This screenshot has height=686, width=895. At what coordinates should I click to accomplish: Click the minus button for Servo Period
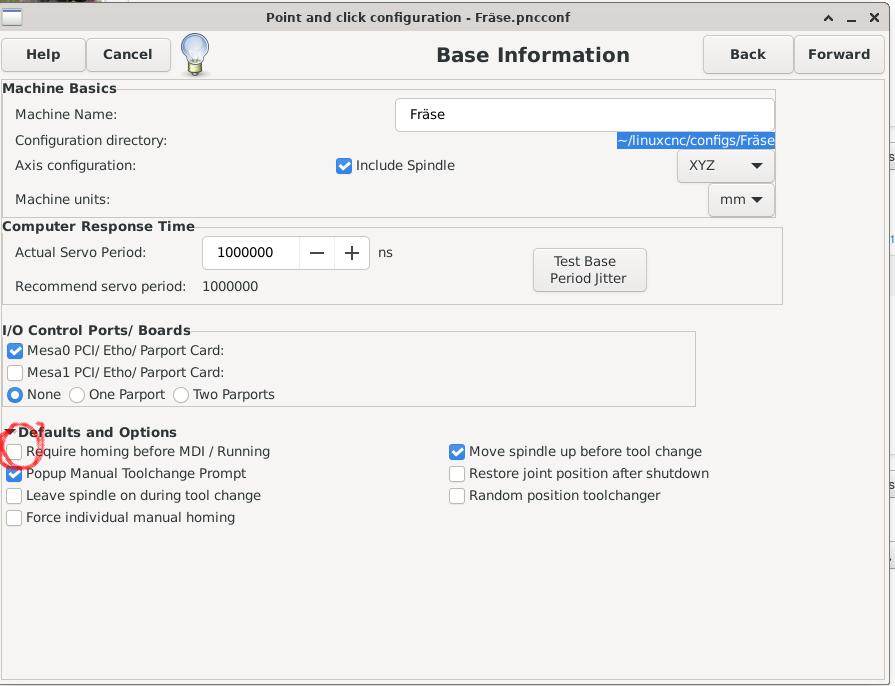pyautogui.click(x=317, y=253)
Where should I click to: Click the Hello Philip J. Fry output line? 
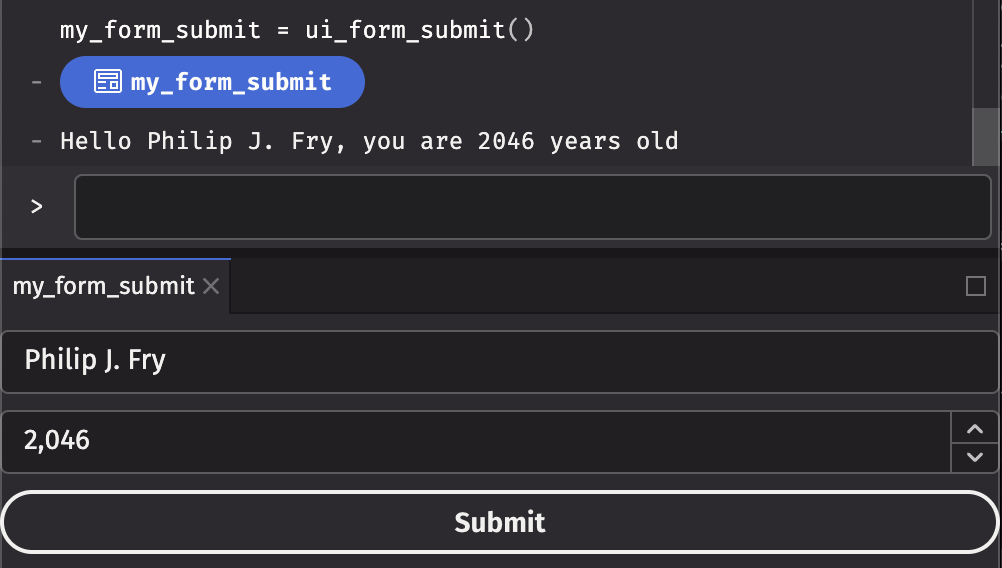click(x=369, y=141)
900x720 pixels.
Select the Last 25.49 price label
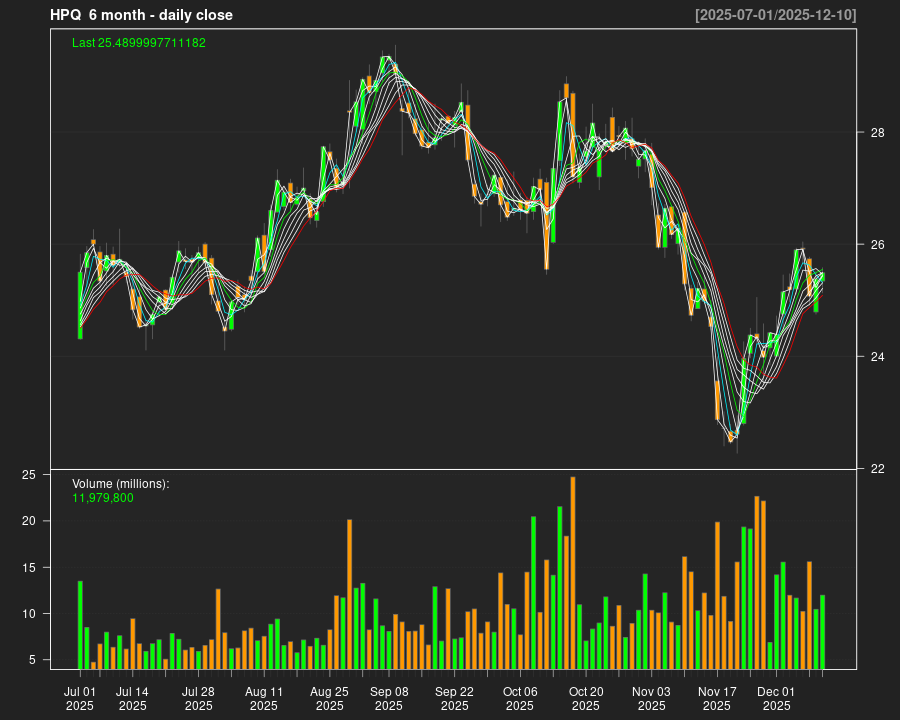pos(139,43)
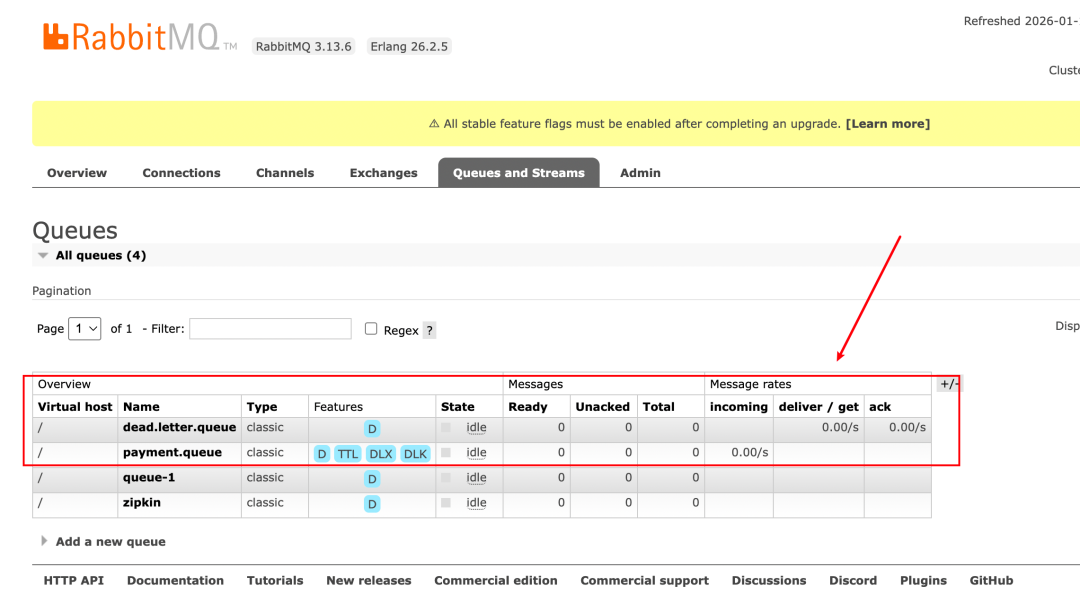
^^^^^^^^
◆ What the task asks:
Print each entry precisely as written; the pictures stay out.

◆ Solution to the exercise:
This screenshot has height=686, width=895. At what coordinates should I click to accomplish: Click the minus button for Servo Period
pyautogui.click(x=317, y=253)
Where should I click to: Click the Hello Philip J. Fry output line? 
click(x=369, y=141)
900x720 pixels.
Select the Last 25.49 price label
pos(139,43)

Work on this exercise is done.